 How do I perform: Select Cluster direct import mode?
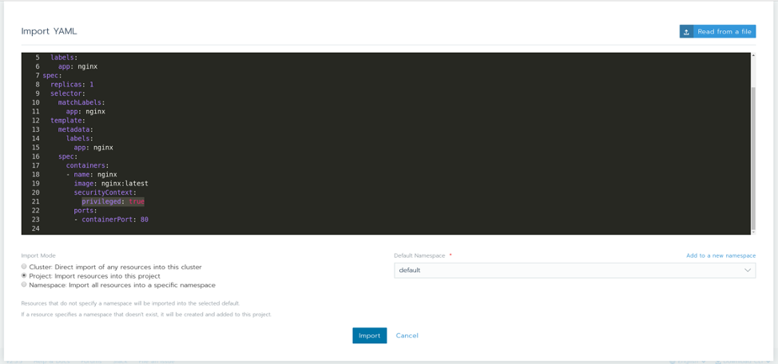coord(24,267)
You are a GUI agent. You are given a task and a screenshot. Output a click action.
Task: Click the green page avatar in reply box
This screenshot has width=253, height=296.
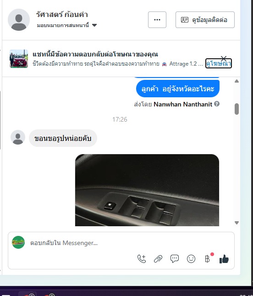[18, 242]
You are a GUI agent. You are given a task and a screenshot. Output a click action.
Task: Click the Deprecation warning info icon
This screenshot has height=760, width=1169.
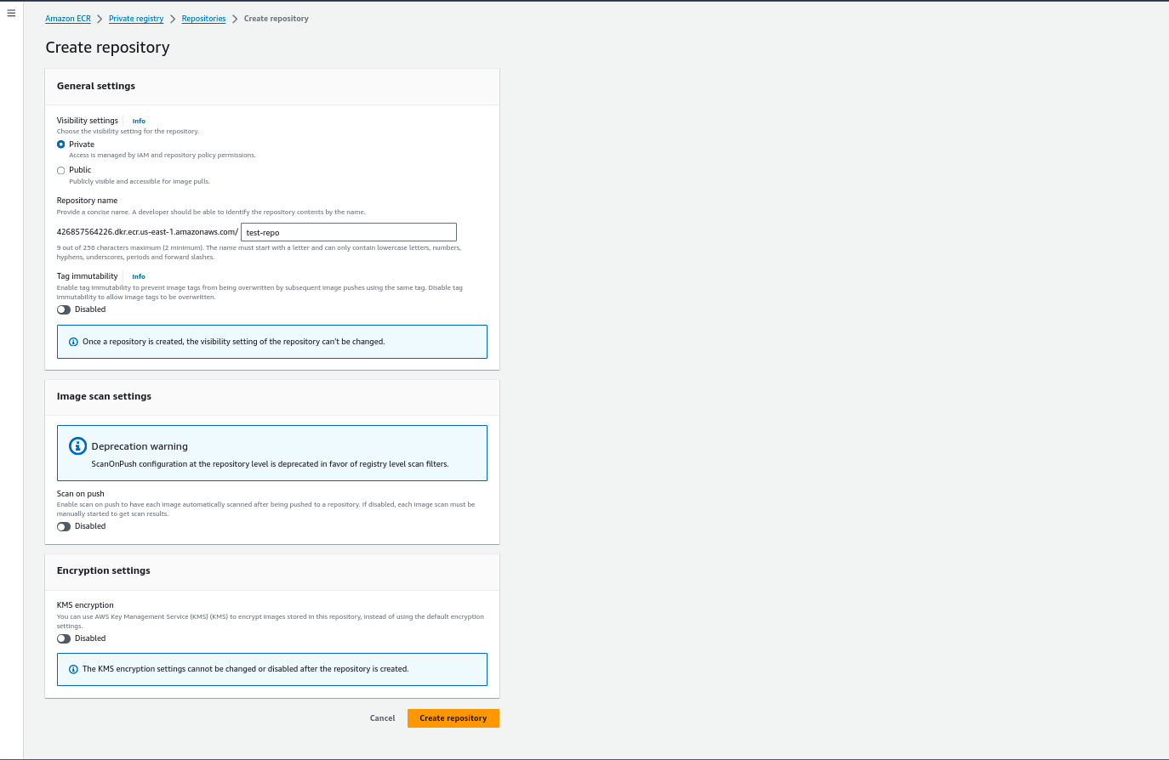coord(77,446)
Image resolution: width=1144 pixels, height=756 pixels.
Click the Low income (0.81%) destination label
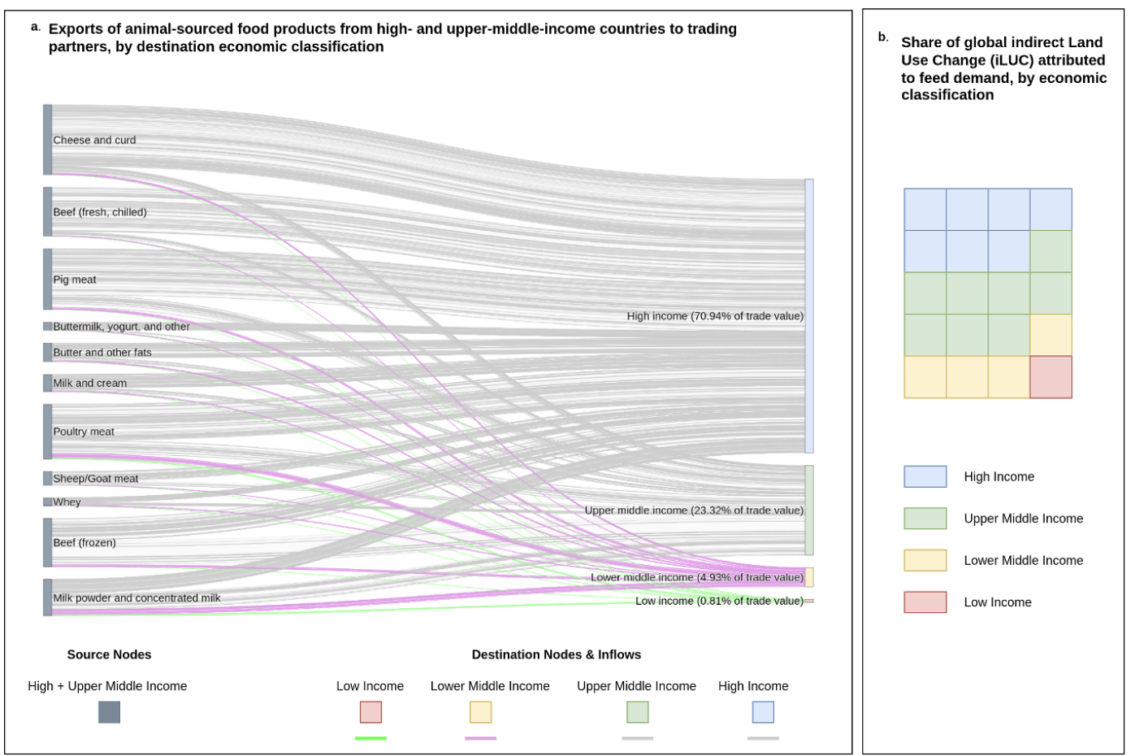click(x=718, y=601)
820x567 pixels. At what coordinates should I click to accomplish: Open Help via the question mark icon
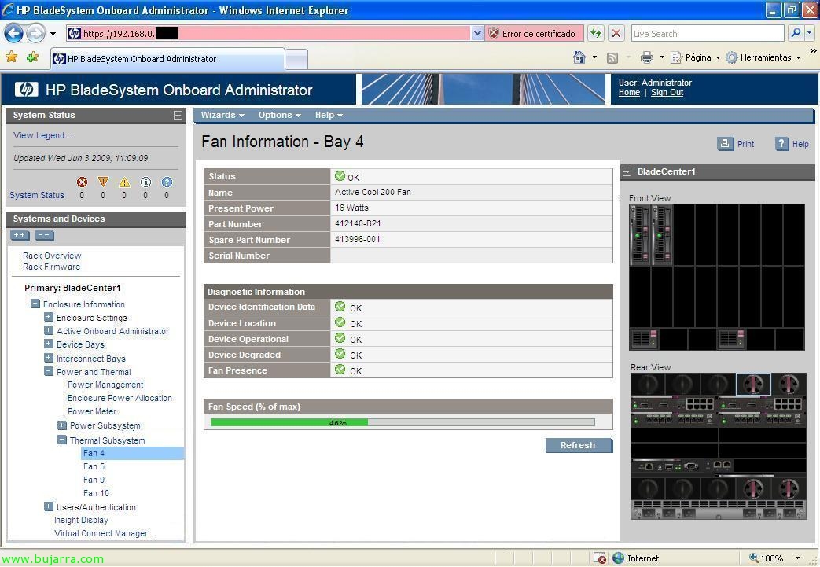pyautogui.click(x=781, y=144)
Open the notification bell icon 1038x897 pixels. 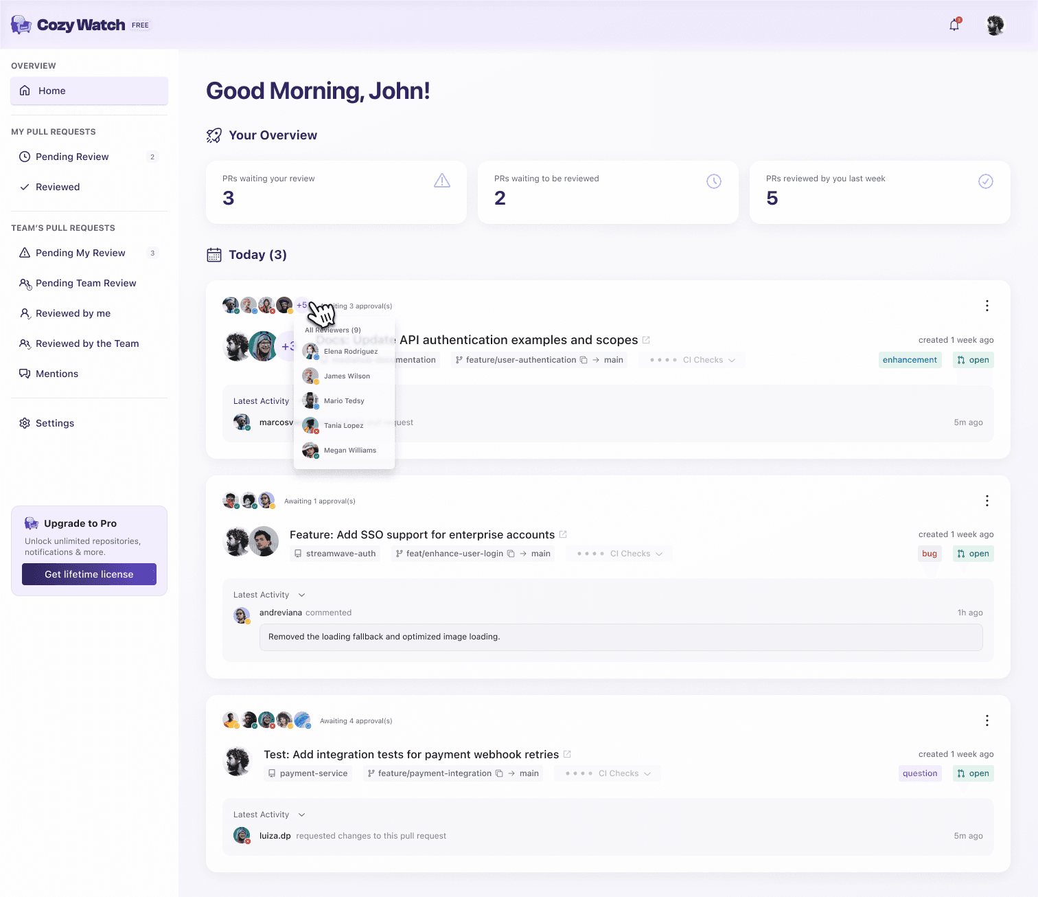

------

Your objective: Only the lines from the one containing "Click the Low" through the final line of the records should be transcribed, exactly and with no pictures.

Exercise solution:
Click the Low income (0.81%) destination label
click(x=718, y=601)
820x567 pixels. At what coordinates should I click to accomplish: Open Help via the question mark icon
pyautogui.click(x=781, y=144)
Open the notification bell icon 1038x897 pixels. 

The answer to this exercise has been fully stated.